Sooners problems with with tumbling bullets was caused by too long a bullet with not enough spin stabilization, the tighter the rifling twist 1:7, 1:8, 1:9 vs a standard 1:12 the better long bullets are stabilized. Longer bullets require more spin to stabilize, an 80 grain bullet requires a 1:7 possibly a 1:8 (can vary a bit gun to gun), my custom 26 inch barrelled AR-15 has a 1:7.7 twist and shoots 80 grain bullets into little tiny groups at 100 yards, the same gun with 55 grain bullets shoots larger groups (still under 1 MOA) but not as good, since the 55s aren't properly stabilized. In reloading lots of things come into play, a simple change of primer can affect how much pressure a load produces, 1/10 of a grain more or less powder in certain guns can do the same (thats 1/70000th of a pound), changing brass, bullets, a lot of a particular powder, usually necessitates reworking the load up from the beginning. The higher the twist of rifling, the shorter the life of the barrel, which is due in part to the heavier bullets, and longer time they stay in the barrel (hence more heat). High intensity cartridges like the 6mm-06 and 6.5-284 can eat barrels relatively quickly when subjected to high rates of fire, poor cleaning habits, hot loads (which has lots of other dangers). Gunsmithing is a money making hobby for me (mainly repairs, I don't have machine tools for barrel/action work yet) and reloading allows me to shoot a lot more (not cheaper, just more shots per the same dollar)
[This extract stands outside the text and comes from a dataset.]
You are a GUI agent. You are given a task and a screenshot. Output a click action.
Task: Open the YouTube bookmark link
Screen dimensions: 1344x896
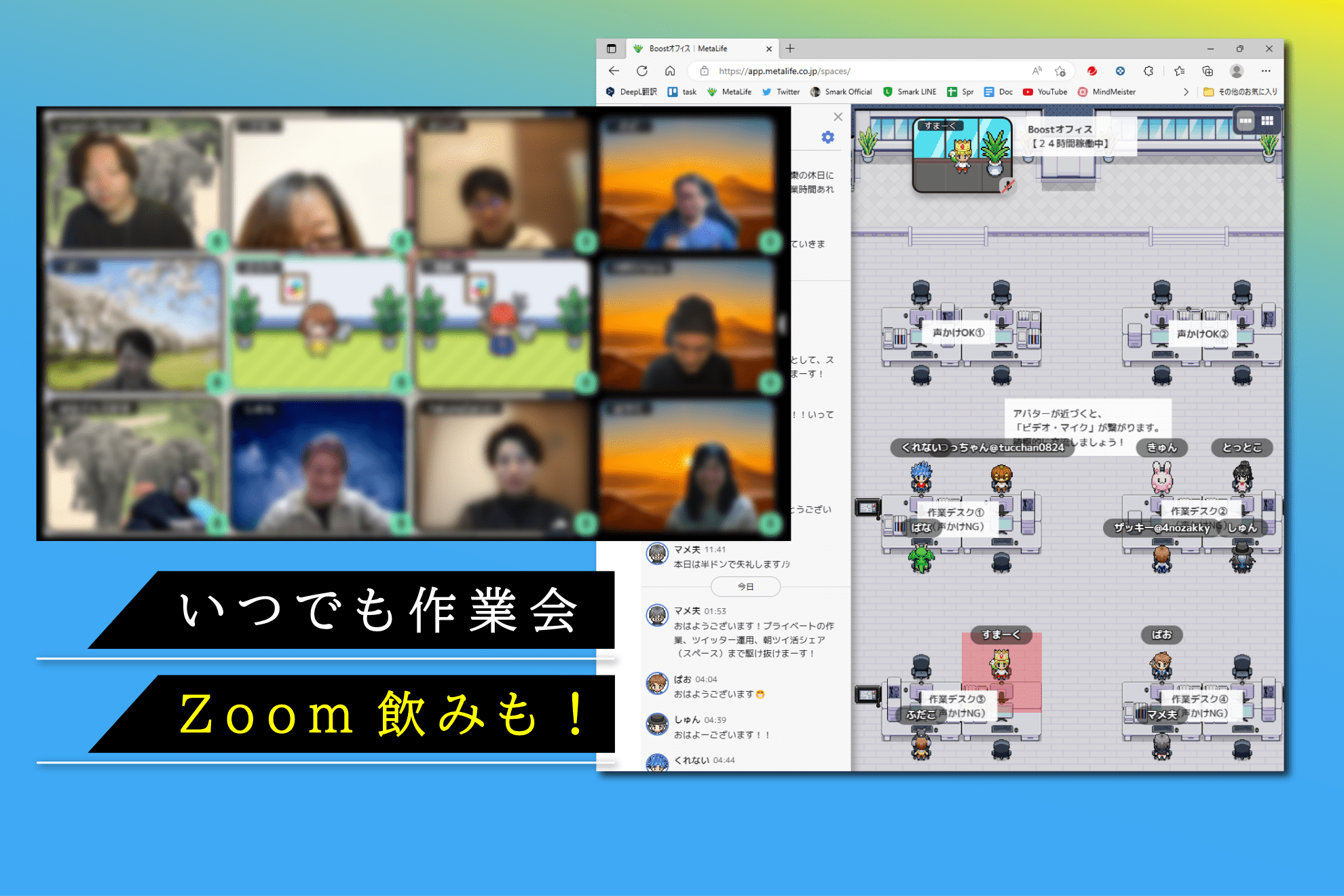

Makes perfect sense to me. That's also makes me wonder about the effects of using a sabot and the bullet used in the sabot. Well, the plan is to get 2 of those 440 round tins of Soviet Block ammo, spend the night with an inertia hammer popping the bullets out, discarding powder and primers, and going from there. I'm not too keen on firing their corrosive loads, maybe I can just find used 7.62 x 57R brass but then with my luck I'll get cases well over-used. :p

I've been talking to Woody, told him I was going to tell one of my gun stories :) Not actually mine, it was my grandfather's but he saw this happen. 1910, Laramie, Wyoming. These young Chicago yahoos, 3 of them, thought they'd rob the bank and shoot up the town on their way out. They burst out of the bank firing their guns wildly. The deputy, describe by my grandpa as to looking like a complete wild west painting, droopy hat and handlebar moustache, swayed back and bow legged, drew his .45 Colt Peacemaker, drew down on the three and with 3 bullets ended the criminal careers of 3 ex-Illinois residents. Justice can be very swift...
 
Makes perfect sense to me. That's also makes me wonder about the effects of using a sabot and the bullet used in the sabot. Well, the plan is to get 2 of those 440 round tins of Soviet Block ammo, spend the night with an inertia hammer popping the bullets out, discarding powder and primers, and going from there. I'm not too keen on firing their corrosive loads, maybe I can just find used 7.62 x 57R brass but then with my luck I'll get cases well over-used. :p

I've been talking to Woody, told him I was going to tell one of my gun stories :) Not actually mine, it was my grandfather's but he saw this happen. 1910, Laramie, Wyoming. These young Chicago yahoos, 3 of them, thought they'd rob the bank and shoot up the town on their way out. They burst out of the bank firing their guns wildly. The deputy, describe by my grandpa as to looking like a complete wild west painting, droopy hat and handlebar moustache, swayed back and bow legged, drew his .45 Colt Peacemaker, drew down on the three and with 3 bullets ended the criminal careers of 3 ex-Illinois residents. Justice can be very swift...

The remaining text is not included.